Level 200: Testing Backup and Restore of Data
- Mahanth Jayadeva, Solutions Architect, Well-Architected
Table of Contents
For many organizations, the data that they possess is one of the most valuable assets they have. Backing up data frequently is of vital importance for the long lasting success of any organization. However, a backup of data is only valuable if data can be recovered/restored from the backup. In the cloud, backing up data and testing the restore is easier compared to on-premises datacenters. Automating this process with appropriate notification systems will ensure that an organization's data is backed up frequently, the backups are tested to ensure expected recovery, and the appropriate people are notified in case of failures.
You will use AWS CloudFormation to provision some resources needed for this lab. As part of this lab, the CloudFormation stack that you provision will create an EBS Volume, an SNS Topic, and a Lambda Function. This lab will only work in us-east-1.
Click here to deploy the stack.
Under PARAMETERS, specify an email address that you have access to for NotificationEmail.

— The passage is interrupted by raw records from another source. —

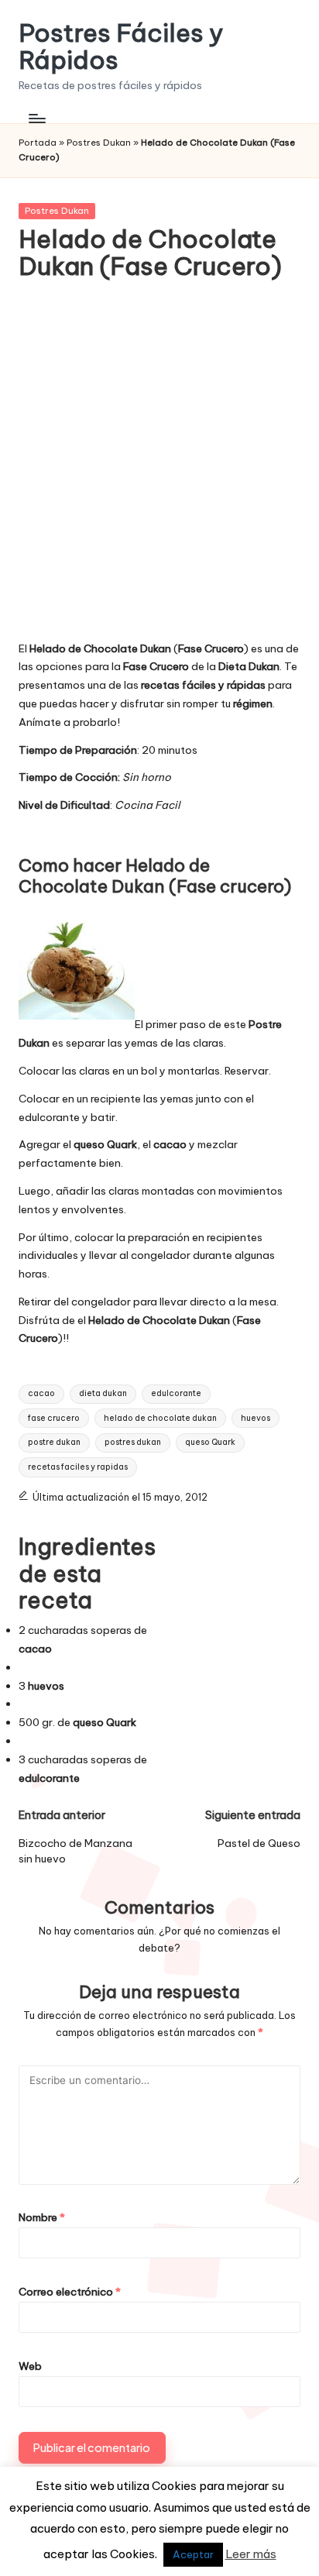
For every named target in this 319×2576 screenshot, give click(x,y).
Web (30, 2366)
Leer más (250, 2554)
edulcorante (176, 1393)
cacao (41, 1393)
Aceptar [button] (193, 2554)
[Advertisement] (159, 471)
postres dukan (133, 1442)
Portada (38, 142)
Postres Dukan (99, 142)
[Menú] (36, 118)
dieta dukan (103, 1393)
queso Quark (210, 1442)
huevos (255, 1418)
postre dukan (54, 1442)
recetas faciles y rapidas (78, 1467)
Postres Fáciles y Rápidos (121, 46)
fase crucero (54, 1418)
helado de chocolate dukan (160, 1418)
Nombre (42, 2217)
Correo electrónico (70, 2292)
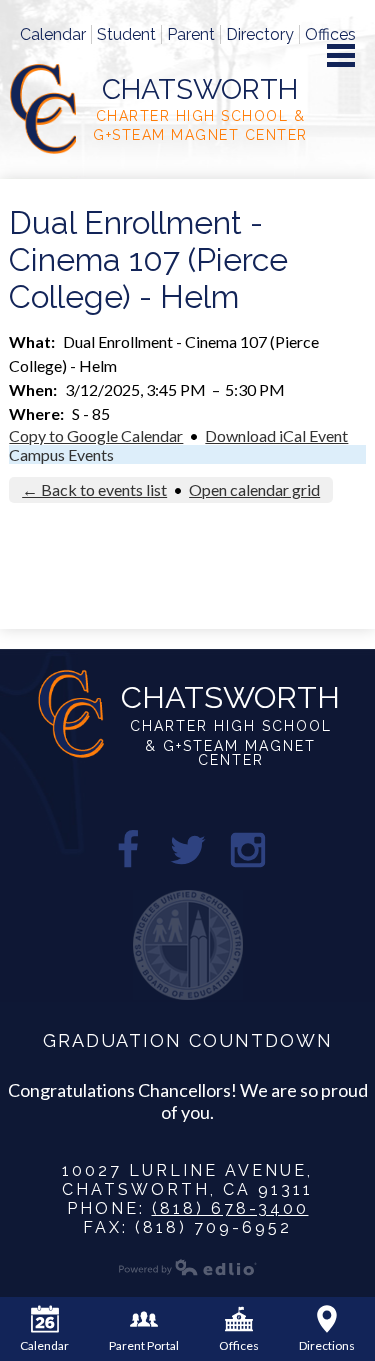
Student (126, 34)
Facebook (128, 850)
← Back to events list (94, 489)
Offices (330, 34)
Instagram (248, 850)
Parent (191, 34)
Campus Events (61, 454)
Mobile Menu (341, 55)
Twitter (188, 850)
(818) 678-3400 (230, 1208)
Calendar (53, 34)
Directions (327, 1345)
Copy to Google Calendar (96, 435)
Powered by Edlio (187, 1267)
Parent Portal (144, 1345)
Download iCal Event (276, 435)
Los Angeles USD (188, 945)
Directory (260, 34)
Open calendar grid (254, 489)
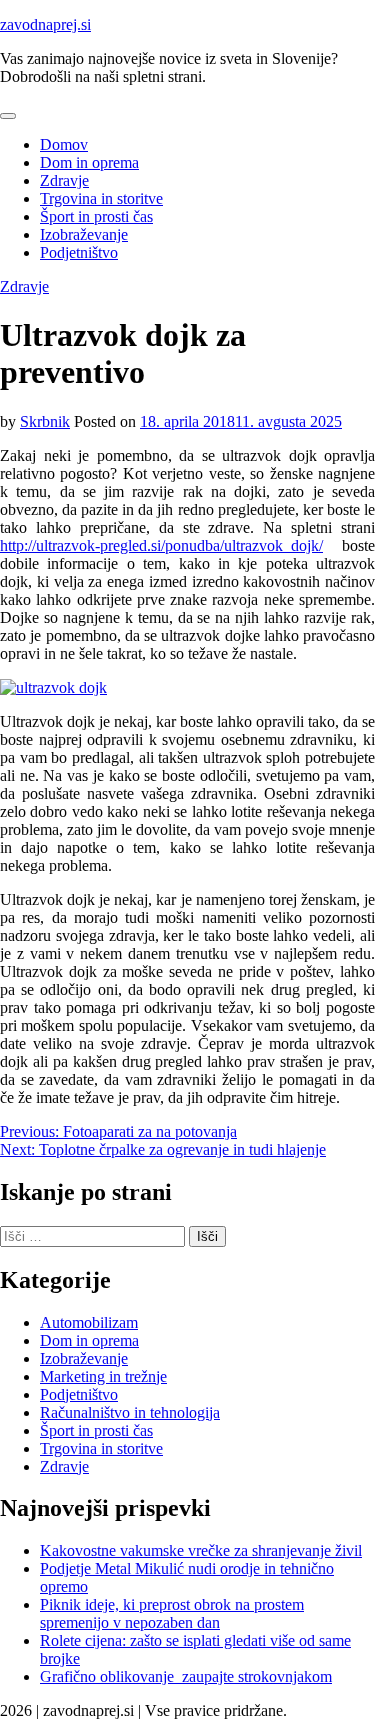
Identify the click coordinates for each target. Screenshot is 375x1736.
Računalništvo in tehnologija (130, 1412)
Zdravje (64, 180)
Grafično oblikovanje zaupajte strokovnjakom (186, 1676)
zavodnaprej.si (45, 24)
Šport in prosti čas (96, 216)
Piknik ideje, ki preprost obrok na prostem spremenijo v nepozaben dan (172, 1613)
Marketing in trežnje (103, 1376)
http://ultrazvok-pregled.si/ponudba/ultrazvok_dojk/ (161, 545)
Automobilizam (89, 1322)
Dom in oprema (89, 162)
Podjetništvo (79, 252)
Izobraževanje (84, 234)
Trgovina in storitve (101, 198)
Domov (64, 144)
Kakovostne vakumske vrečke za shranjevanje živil (201, 1550)
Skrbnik (45, 421)
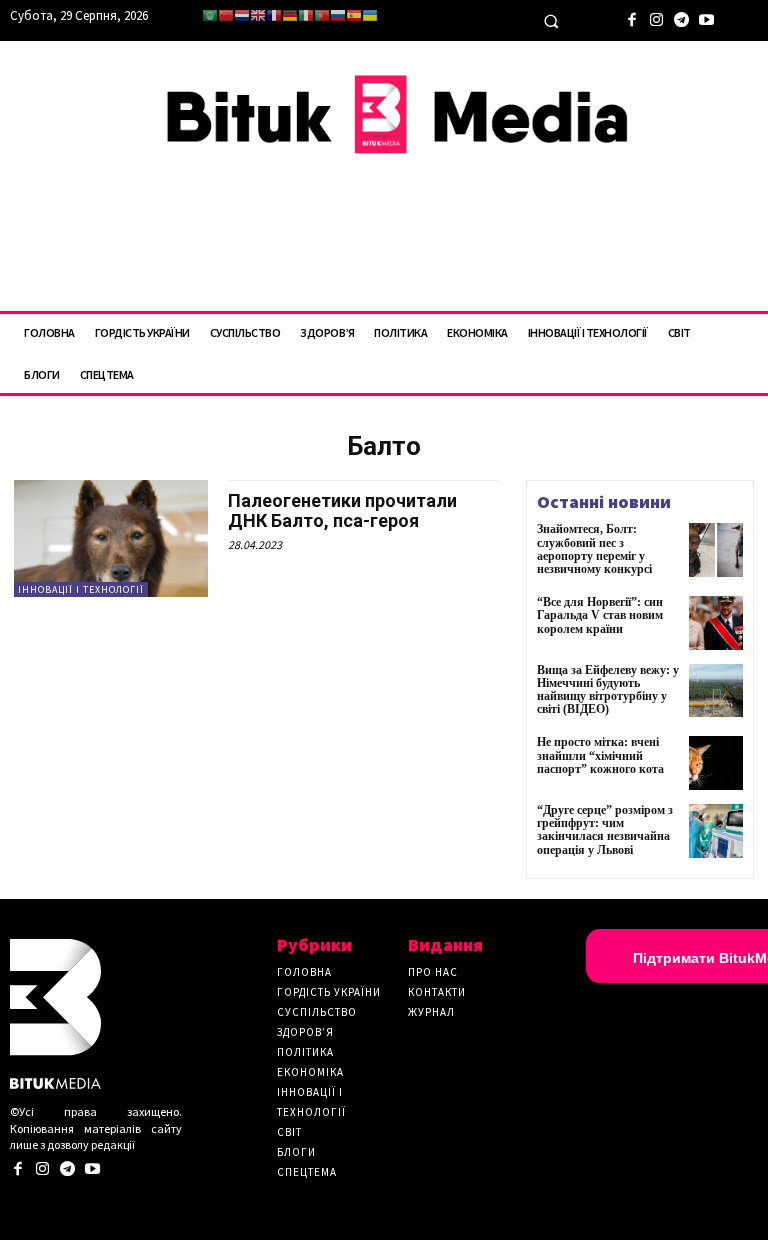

Check the box I acknowledge that AWS CloudFormation might create IAM resources.
Click CREATE / CREATE STACK.
- Use your administrator account to access the CloudFormation console - https://console.aws.amazon.com/cloudformation/.
- Click on CREATE STACK.
- Under PREREQUISITE - PREPARE TEMPLATE, select the option TEMPLATE IS READY.
- Under SPECIFY TEMPLATE, select the option AMAZON S3 URL, enter the link - https://c3pio.s3.amazonaws.com/backup-lab/backup-lab.yaml and click NEXT.
- Enter a STACK NAME such as WA-BACKUP-LAB.
- For NotificationEmail, specify an email address that you have access to.
- Leave default values for the rest of the fields and click NEXT.
- No changes are needed on the CONFIGURE STACK OPTIONS page, click NEXT.
- Review the details of the stack, scroll down to CAPABILITIES, and check the box next to I acknowledge that AWS CloudFormation might create IAM resources.
- Click CREATE STACK.
Note: Once stack creation starts, monitor the email address you entered. You should receive an email from SNS with the subject AWS Notification - Subscription Confirmation. Click on the link Confirm subscription to confirm the subscription of your email to the SNS Topic.
The stack takes about 3 minutes to create all the resources. Periodically refresh the page until you see that the STACK STATUS is in CREATE_COMPLETE. Once the stack is in CREATE_COMPLETE, visit the OUTPUTS section for the stack and note down the KEY and VALUE for each of the outputs. This information will be used later in the lab.
A well thought out backup strategy is key to an organization's success and is determined by a variety of factors. The biggest factors influencing a backup strategy is the Recovery Time Objective (RTO) and Recovery Point Objective (RPO) set for the workload. RTO and RPO are determined based on the criticality of the workload to the business, the SLAs that have been agreed upon, and the cost associated with achieving the RTO and RPO. RTO and RPO should be specific to each workload and not set for the entire organization/infrastructure.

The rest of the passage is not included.